This function simulates phenotype data by random sampling of markers available on `Glist`. Default parameters for the simulated phenotype reflect the genetic architecture assumed by BayesC prior(Habier et al., 2011). This function is under active development.

Usage

gsimC(Glist = NULL, h2 = NULL, m = NULL, prp.cau = NULL, n = NULL)

Value

A list containing:

  • y: Vector of simulated phenotypes.

  • g: Vector of simulated genetic values.

  • e: Vector of simulated residual effects.

  • b: Vector of effect sizes of the simulated causal markers.

  • causal: Vector of ids for the simulated causal markers.

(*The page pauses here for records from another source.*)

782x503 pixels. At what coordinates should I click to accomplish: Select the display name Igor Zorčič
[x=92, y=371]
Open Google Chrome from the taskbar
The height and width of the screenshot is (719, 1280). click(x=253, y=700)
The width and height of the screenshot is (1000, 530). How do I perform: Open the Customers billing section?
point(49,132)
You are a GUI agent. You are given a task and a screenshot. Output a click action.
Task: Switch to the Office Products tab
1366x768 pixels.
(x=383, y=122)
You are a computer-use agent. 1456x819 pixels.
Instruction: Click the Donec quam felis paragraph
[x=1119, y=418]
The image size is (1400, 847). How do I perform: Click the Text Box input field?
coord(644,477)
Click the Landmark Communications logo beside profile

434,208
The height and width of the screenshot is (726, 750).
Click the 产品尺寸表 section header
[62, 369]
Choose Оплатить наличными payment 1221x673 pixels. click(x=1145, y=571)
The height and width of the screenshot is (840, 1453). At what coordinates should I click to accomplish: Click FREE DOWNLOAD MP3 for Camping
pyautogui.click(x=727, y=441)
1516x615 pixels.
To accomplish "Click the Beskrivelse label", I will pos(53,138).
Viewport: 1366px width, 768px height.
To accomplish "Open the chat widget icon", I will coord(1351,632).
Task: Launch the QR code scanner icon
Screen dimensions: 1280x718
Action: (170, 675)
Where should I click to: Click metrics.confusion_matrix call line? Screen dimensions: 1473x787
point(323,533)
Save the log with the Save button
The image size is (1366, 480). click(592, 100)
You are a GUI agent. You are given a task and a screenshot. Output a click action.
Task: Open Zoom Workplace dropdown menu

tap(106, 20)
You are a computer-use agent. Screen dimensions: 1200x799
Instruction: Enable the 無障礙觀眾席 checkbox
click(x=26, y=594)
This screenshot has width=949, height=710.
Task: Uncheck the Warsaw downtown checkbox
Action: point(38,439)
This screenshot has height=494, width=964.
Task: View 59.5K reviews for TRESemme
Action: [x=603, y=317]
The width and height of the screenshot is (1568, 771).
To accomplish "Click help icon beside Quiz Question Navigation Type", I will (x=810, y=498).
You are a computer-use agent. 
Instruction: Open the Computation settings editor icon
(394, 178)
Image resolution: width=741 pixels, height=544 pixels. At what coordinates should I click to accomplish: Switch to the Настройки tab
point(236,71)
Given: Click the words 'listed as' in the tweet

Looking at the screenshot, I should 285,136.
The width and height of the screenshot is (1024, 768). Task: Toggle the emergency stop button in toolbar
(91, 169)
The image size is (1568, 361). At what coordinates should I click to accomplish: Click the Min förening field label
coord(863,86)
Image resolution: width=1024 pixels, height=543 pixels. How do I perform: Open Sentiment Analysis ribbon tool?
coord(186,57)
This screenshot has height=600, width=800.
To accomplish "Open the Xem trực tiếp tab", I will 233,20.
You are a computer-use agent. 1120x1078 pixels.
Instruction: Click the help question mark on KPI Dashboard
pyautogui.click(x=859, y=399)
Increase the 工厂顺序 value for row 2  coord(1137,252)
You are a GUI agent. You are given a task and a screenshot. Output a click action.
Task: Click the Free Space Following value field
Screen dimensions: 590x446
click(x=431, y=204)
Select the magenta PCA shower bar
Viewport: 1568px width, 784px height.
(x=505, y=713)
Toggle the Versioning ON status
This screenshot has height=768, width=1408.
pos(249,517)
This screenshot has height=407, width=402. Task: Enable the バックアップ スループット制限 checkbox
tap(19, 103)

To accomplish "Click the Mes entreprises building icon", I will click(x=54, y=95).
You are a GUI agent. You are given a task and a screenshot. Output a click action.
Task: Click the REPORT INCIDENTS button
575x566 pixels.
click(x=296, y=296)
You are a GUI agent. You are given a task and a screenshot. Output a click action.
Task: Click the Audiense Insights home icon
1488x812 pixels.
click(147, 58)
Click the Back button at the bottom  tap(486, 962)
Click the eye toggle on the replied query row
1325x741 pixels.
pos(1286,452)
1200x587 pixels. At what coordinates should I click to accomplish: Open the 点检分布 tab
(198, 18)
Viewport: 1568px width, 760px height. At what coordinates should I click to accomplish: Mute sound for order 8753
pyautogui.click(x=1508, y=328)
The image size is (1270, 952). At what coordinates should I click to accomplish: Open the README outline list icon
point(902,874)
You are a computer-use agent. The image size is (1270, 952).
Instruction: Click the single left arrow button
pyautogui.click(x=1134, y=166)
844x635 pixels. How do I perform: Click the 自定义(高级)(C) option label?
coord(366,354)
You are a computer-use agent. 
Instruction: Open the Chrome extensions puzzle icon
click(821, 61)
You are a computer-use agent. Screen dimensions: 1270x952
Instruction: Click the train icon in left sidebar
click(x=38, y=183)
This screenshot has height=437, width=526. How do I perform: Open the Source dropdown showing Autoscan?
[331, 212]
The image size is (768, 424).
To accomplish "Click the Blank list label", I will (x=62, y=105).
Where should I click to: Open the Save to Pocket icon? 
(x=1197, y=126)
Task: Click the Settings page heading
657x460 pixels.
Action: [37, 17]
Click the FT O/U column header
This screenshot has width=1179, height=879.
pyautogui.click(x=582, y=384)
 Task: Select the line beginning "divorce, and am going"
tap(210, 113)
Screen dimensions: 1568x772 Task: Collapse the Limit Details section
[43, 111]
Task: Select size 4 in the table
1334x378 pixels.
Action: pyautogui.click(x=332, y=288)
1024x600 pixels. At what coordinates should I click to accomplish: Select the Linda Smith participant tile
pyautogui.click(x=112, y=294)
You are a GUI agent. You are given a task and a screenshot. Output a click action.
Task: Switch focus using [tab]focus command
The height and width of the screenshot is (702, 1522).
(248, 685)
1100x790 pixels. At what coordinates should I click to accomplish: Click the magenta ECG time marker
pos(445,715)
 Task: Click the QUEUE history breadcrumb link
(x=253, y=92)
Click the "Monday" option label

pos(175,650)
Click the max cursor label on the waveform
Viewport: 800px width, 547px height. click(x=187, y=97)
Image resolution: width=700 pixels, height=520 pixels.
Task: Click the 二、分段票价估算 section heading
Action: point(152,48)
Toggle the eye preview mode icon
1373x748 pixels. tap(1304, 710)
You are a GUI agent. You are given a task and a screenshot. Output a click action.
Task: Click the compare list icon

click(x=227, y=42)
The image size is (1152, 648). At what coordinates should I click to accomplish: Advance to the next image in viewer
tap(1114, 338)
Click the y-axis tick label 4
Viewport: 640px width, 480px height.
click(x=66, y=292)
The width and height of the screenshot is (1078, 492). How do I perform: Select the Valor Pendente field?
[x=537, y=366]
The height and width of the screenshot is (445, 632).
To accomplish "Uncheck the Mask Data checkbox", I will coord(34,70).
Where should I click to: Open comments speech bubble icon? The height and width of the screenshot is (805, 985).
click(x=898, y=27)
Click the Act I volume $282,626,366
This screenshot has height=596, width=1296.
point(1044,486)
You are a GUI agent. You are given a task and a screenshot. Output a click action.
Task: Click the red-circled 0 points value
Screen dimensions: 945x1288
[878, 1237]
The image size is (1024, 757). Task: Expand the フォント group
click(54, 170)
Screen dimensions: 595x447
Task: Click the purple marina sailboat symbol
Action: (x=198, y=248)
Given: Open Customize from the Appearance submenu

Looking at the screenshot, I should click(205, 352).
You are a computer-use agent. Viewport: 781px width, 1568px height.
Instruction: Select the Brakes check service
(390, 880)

  • h2: Estimated heritability of the simulated phenotype.

Arguments

Glist

A list containing genetic data. If NULL, the function will stop with an error.

h2

Heritability. If NULL, heritability of 0.5 is assumed.

m

Number of causal markers. The values for either `m` or `prp.cau` should be provided at any given time. If the list of quality controlled markers is not available then list of raw markers is used. If `m` is NULL and `prp.cau` is also NULL, `prp.cau` will default to 0.001.

prp.cau

Proportion of causal markers. The values for either `m` or `prp.cau` should be provided at any given time.

n

Number of individuals randomly sampled from `Glist`. If NULL, all the individuals on `Glist` is used.

Author

Peter Soerensen

Merina Shrestha